TAREA PENDIENTE 1 -
Responde estas preguntas con lo que dice el texto sobre la revolución cubana y la religión:
(a) ¿Cuánto tiempo hará pronto desde que el papa Benedicto XVI visitó Cuba?
(b) ¿Con qué modelo se unió el proceso revolucionario para dar lugar a la estructura que copió pautas de los sistemas religiosos?
(c) ¿Con qué país ha buscado validarse el Gobierno cubano mediante una confrontación sin opciones?
TAREA PENDIENTE 2 - Enumera los elementos que, según el texto sobre la revolución cubana y la religión, fueron presentados como una unidad indisoluble en el dogma de fe de la estructura político-social revolucionaria.
TAREA PENDIENTE 3 - Prosigue el texto sobre la revolución cubana y la religión a partir de su última oración, con el mismo tono y en español.

SECCIÓN DEL DOCUMENTO -
- - - - - - -
Pronto hará
cuatro meses que el papa Benedicto XVI visitó Cuba, en medio de crecientes
acercamientos entre la alta jerarquía católica cubana y el Gobierno de ese
país, hasta no hace mucho rivales enconados. Como era de esperar, la presencia
del Sumo Pontífice en una isla cuya situación política genera puntos de vista
extremos exacerbó a tirios y troyanos. De mi parte, mientras veía a mis
coterráneos arracimarse en las calles para saludar al insigne personaje, no
pude sino recordar una curiosa ironía que por décadas me ha picado la atención.
El gobierno que se
estableció en Cuba al institucionalizarse la revolución de 1959 no solo se
declaró ateo y discriminó a los creyentes, sino que también sostuvo dilatadas y
en ocasiones violentas desavenencias con varias denominaciones religiosas, en
particular con la Iglesia Católica. Sin embargo, y en aparente paradoja, la
estructura que resultó del maridaje entre ese proceso revolucionario y el
modelo socialista soviético, una vez llegada la segunda mitad de los años
sesenta, copió muchas de las pautas simbólicas y procedimentales de los
sistemas religiosos. Veamos si no.
Semejante a cualquier
religión, el núcleo que dio sentido a la estructura político-social revolucionaria
fue un dogma de fe mediante el cual nación, patria, cultura y sistema político fueron
presentados como una unidad indisoluble que, se decía, era la única forma de
salvar al país. Esa verdad no necesitó demostración ni admite cuestionamientos.
Hacerlo significa un atentado contra la causa, un sacrilegio, como ocurre en toda
religión cuando se someten a la cruda razón crítica sus
pilares teológicos. Los matices se cerraron: Dentro de la revolución, todo; fuera
de esta, nada. Igual proceden casi todos los credos religiosos: Cada uno se autodesigna
como proveedor exclusivo de la salvación eterna para sus fieles. ¿El resto de
la humanidad? ¡Al infierno!
Para las
religiones es bastante fácil sostener la pertinencia de una formulación
simbólica como esa, pues el alma de los seres humanos siempre está corriendo
grave riesgo de perderse en medio de las disyuntivas y las tentaciones que
planteará un futuro desconocido e inquietante. En el caso de un sistema
político, el asunto es más complicado. La solidez de tal propuesta depende por
completo de que realmente el país esté en perpetuo e inminente peligro de
sucumbir bajo una amenaza, mucho más si es foránea. Esto explica la manera en
que el Gobierno cubano ha buscado validarse a través de una confrontación sin
opciones con los Estados Unidos. Más difícil de entender es cómo el grueso de
quienes adversan al sistema político de la isla no se ha percatado de que la
respuesta violenta, obcecada y frontal propicia una justificación y, a través
de esta, favorece el equilibrio interno del mismo estatus quo que se pretende
combatir.
- - - - - - -
DATOS EN BRUTO -
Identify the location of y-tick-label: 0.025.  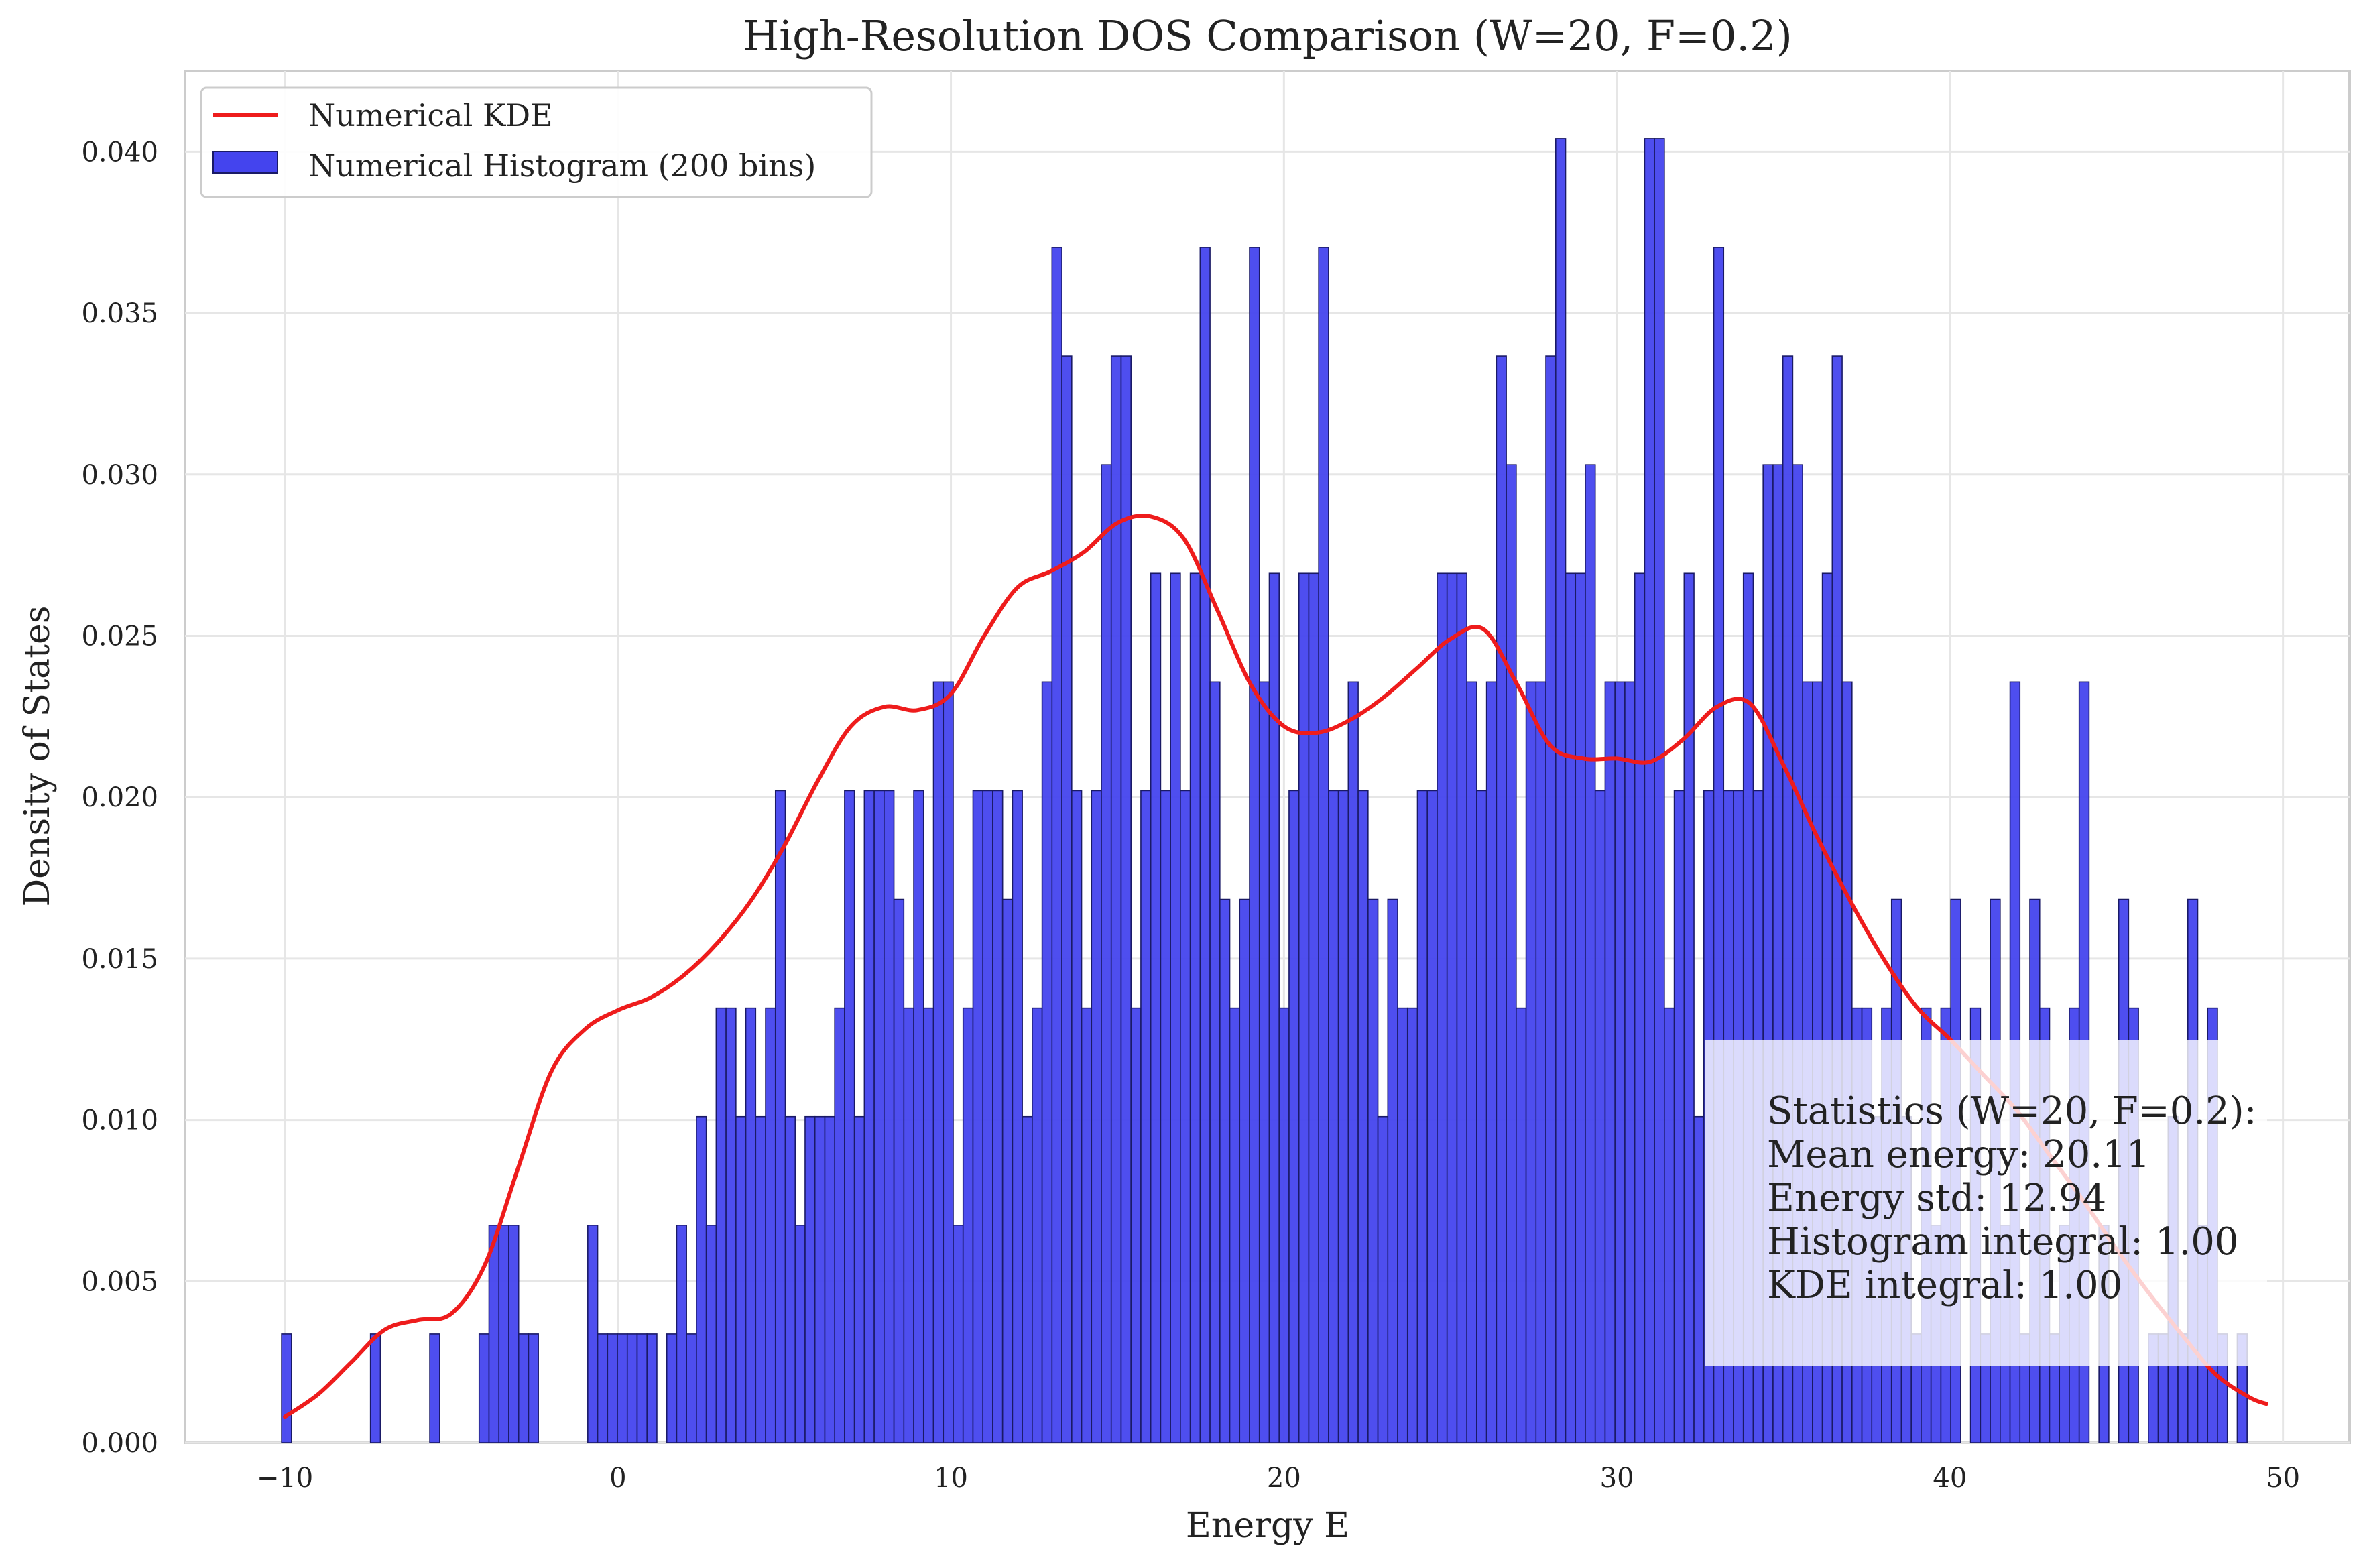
- - - - - - -
ESPACIO DE RESPUESTA 1 -
(a) Cuatro meses.
(b) Con el modelo socialista soviético.
(c) Con los Estados Unidos.

ESPACIO DE RESPUESTA 2 -
- Nación
- Patria
- Cultura
- Sistema político

ESPACIO DE RESPUESTA 3 -
Por otra parte,
para actuar como tal, un dogma de fe requiere ser sustentado a partir de un
estado divino incuestionable. El papel de dios, para el caso revolucionario cubano,
fue asumido por un mesías verde olivo hecho de inteligencia versátil, guapería
caribeña, liderazgo machista y marrulla de barrio. No fue una deidad que
naciera de sí misma; se declaró descendiente de un apóstol decimonónico que,
según parece, tuvo las mejores dotes para la premonición. La nueva palabra mítico-revolucionaria
cobró, pues, incontrovertible materia de consigna: “Te lo prometió Martí y
Fidel te lo cumplió”. Pero como el dios (esa infinita superioridad) no puede
ser imitado, se hizo imprescindible poner en escena un delirante culto por los
héroes y los mártires (palabra de fuerte vinculación cristiana) que, entendidos
como modelos, terminaron por emular el hieratismo del nutrido santoral católico.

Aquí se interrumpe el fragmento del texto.